For the past two and one-half years, Sam Newman, filmmaker, and I have been interviewing men and women over the age of 50 who lost their jobs in the Great Recession. Our work culminated in the documentary Set for Life, which follows three Baby Boomers as they seek reemployment after losing their jobs in the economic downturn.

Now that the economy seems to be recovering, albeit slowly and unevenly, it is easy to forget or minimize the pain that unemployment wreaked on older workers and their families. Since 2007, older workers have tried to survive in an economy that shed jobs, decimated savings and erased the equity they had accumulated in their homes over time. Also, of course, they lost their health insurance when they lost their jobs. In sum, they faced the economic equivalent of a perfect storm that they are still trying to weather.

“For people in their 50s, who lose their jobs, the consequences are probably going to last for the rest of their lives,” said Richard W. Johnson, director of the retirement policy program at the nonpartisan Urban Institute.

The harmful effects of the Great Recession continue to drag on, especially for Americans who are nearing the traditional retirement age of 65. No other age group has seen its income drop as sharply post-recession.
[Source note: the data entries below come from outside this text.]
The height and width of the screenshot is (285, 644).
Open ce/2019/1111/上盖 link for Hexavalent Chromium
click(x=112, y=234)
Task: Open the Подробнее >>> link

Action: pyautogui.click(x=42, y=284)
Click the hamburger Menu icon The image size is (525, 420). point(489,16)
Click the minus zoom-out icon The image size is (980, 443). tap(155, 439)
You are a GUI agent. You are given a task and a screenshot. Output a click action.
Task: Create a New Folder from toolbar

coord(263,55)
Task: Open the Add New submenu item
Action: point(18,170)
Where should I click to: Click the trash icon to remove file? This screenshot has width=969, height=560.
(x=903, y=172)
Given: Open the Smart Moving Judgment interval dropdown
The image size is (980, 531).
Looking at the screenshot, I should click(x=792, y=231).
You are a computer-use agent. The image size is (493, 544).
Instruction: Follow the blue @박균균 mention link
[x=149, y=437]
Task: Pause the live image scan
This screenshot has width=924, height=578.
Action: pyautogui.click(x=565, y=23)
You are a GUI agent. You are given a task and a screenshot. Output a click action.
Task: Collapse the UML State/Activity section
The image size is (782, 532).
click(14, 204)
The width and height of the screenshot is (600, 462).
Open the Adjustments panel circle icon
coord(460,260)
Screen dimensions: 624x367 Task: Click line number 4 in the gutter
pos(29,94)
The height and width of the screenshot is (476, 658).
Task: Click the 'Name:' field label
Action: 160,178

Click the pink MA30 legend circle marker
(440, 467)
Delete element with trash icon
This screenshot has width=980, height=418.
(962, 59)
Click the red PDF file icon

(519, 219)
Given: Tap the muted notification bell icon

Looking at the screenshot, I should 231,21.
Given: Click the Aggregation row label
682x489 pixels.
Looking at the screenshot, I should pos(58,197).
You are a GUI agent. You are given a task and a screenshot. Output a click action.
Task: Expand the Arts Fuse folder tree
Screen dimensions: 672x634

Even younger workers, who have also suffered greatly in the recession’s aftermath, have not suffered income declines as large as older workers. Between June 2009, when the recession officially ended, and 2012, the median annual income of all householders age 55 to 64 decreased from $61,716 to $55,748, a decline of close to 10 percent. In comparison, the median yearly income of younger householders, ages 25 to 34, declined from $54,520 to $49,659 or just under 9 percent.